Zoo-Ology: Happy Birthday U.S.A.: Remembering Thomas, Martha
July 3, 2011 at 2:03 a.m.
BY JUDIE FARNSWORTH
The sight of a bald eagle is thrilling. A proud national symbol, its majesty, strength and spirit are reminders of the indelible fire in the hearts of our founding fathers.
In honor of today's holiday, I hope you'll enjoy some background regarding a pair of bald eagles that lived at The Texas Zoo for many years. They came to us from Kenai, Alaska. Their exhibit area was dedicated in 1987. Named Thomas Jefferson (author of The Declaration of Independence) and Martha - after Martha Wayles Skelton Jefferson (his wife). Their story typifies the strength and spirit we so admire.
It began on the Kenai Peninsula in Alaska when fishermen found an eagle (Martha) on an ice flow. She was desperately injured and ill. Singe marks indicated she had probably flown into a power line that had partially severed a wing. The concerned fishermen took her to a raptor rehabilitation facility, where she could, hopefully, be helped.
In addition to her injuries, the veterinary staff found severe infection. Her condition was critical. Operating on her wing at that time was out of the question - she was much too weak. They worked to stabilize her and considered euthanasia, but there was something about her eyes - a presence about her - that made the rehab team decide not to give up on her.
For two weeks she was steadily treated with antibiotics, fed and cared for. She seemed to feel their concern and responded. The infection began to clear and Martha gained a little weight. She was a fighter and the rehab team was thrilled.
Finally, when she was strong enough, the damaged wing could be removed. Martha continued to improve and her personality captivated those around her. Although she could never be released, she could be a wonderful representative for her species.
An agent with U.S. Fish and Wildlife Service Division of Law Enforcement was instrumental in securing a home for her at The Texas Zoo. Following lots of red tape and meticulously designing and building an exhibit suitable for her special needs, she was flown to Houston, where she was received by zoo staff.
Thomas was found by trappers. He had been shot. They took the injured bird to the raptor rehabilitation facility to be treated. He regained his health eventually, but didn't fly and there were times when he was unsteady. He couldn't be released.

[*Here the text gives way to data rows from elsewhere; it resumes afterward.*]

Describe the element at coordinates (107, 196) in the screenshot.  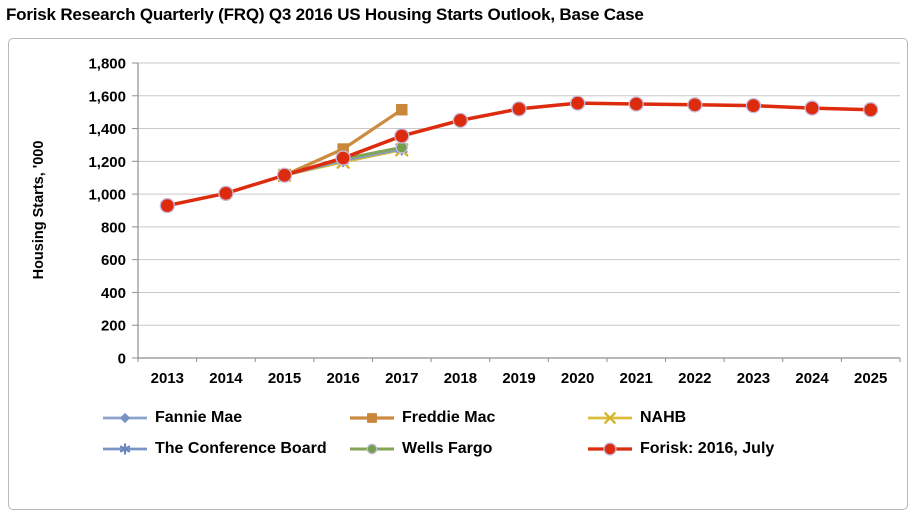
I see `y-tick-label: 1,000` at that location.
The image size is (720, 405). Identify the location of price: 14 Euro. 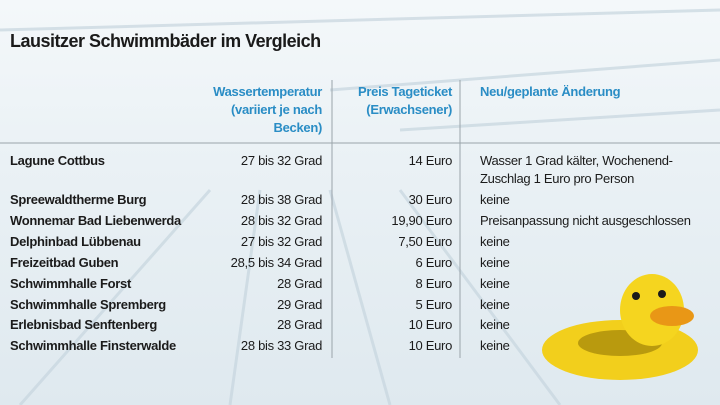
(430, 160).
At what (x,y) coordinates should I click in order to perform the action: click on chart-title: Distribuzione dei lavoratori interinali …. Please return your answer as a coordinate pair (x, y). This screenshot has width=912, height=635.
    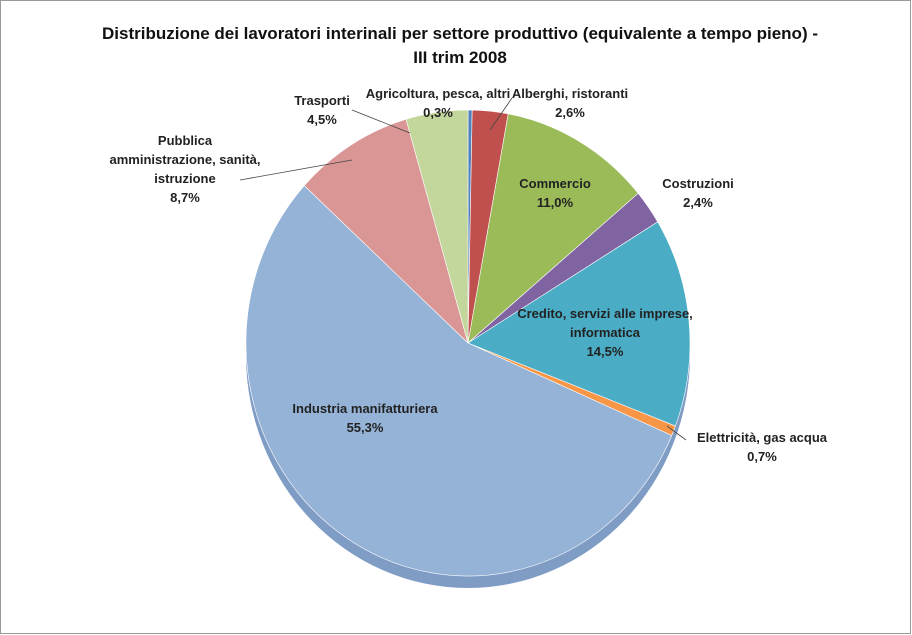
    Looking at the image, I should click on (460, 46).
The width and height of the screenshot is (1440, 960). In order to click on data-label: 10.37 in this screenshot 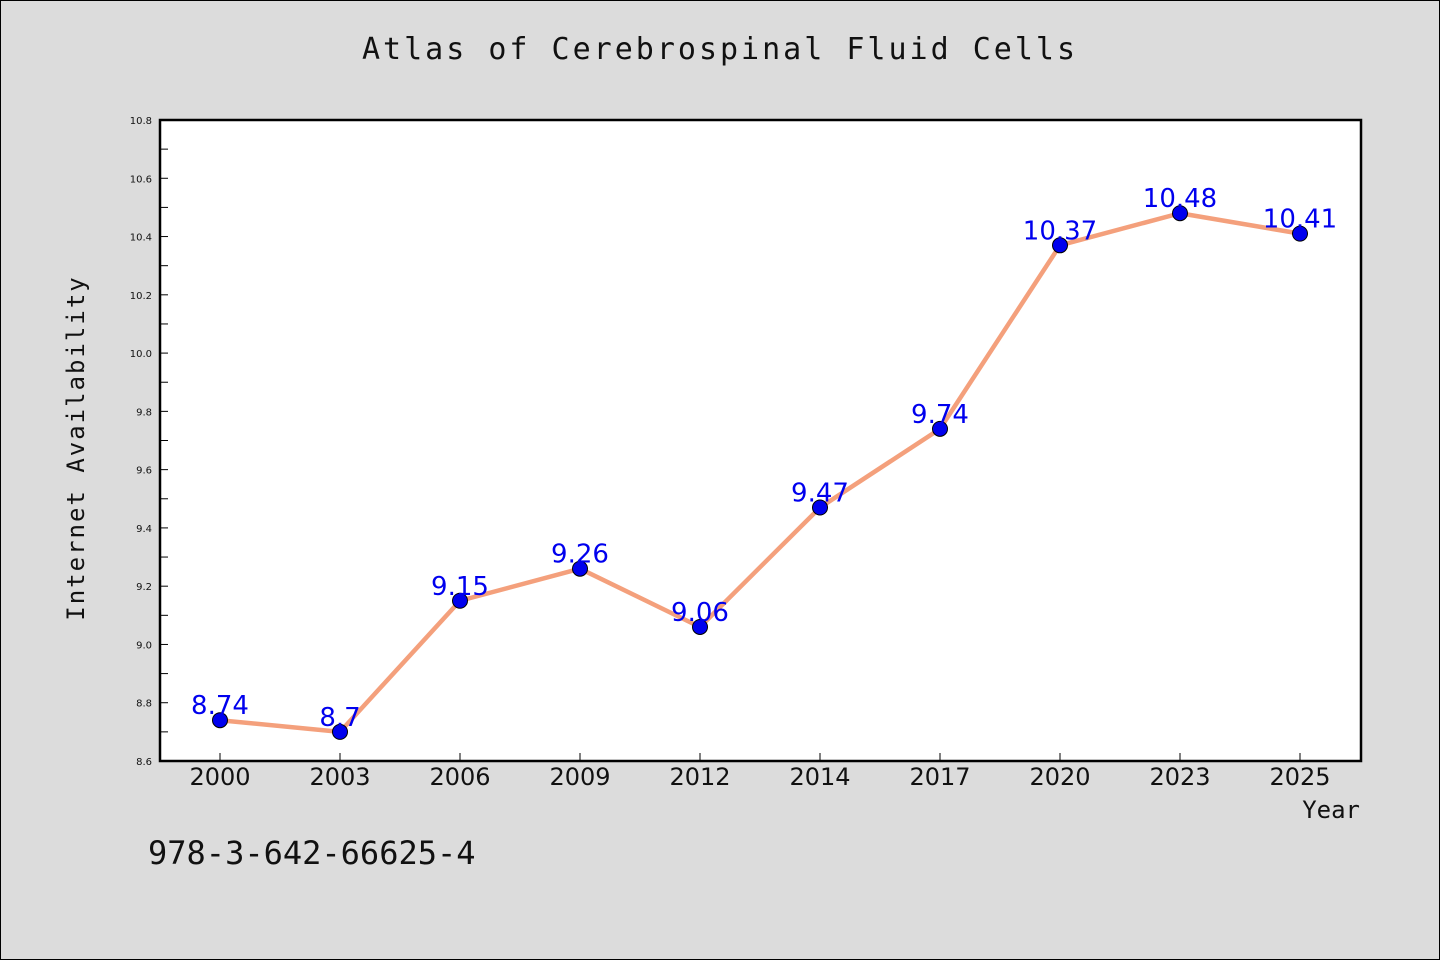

The Texas Zoo had been seeking a companion for Martha and was selected to receive Thomas. A typically huge nest was prepared within the exhibit, hoping they might bond and produce young, but they were quite content to be just friends.
Thomas was with us for six years and Martha for 14. She was estimated to be 20 years old. They lived out their lives loved and admired by many. They taught thousands of people about eagles, habitats, environmental concerns, food chains, avian (bird) adaptations and more. Their sheer size and striking appearance enthralled everyone.
Bald eagles are protected under the Migratory Bird Treaty Act and the Bald and Golden Eagle Protection Act. Regulations prohibit killing or injuring these birds or interfering with breeding, feeding or sheltering behavior. A permit is required for possession of birds, eggs, nests and feathers.
Judie Farnsworth is a longtime volunteer at the Texas Zoo, specializing in educational programs.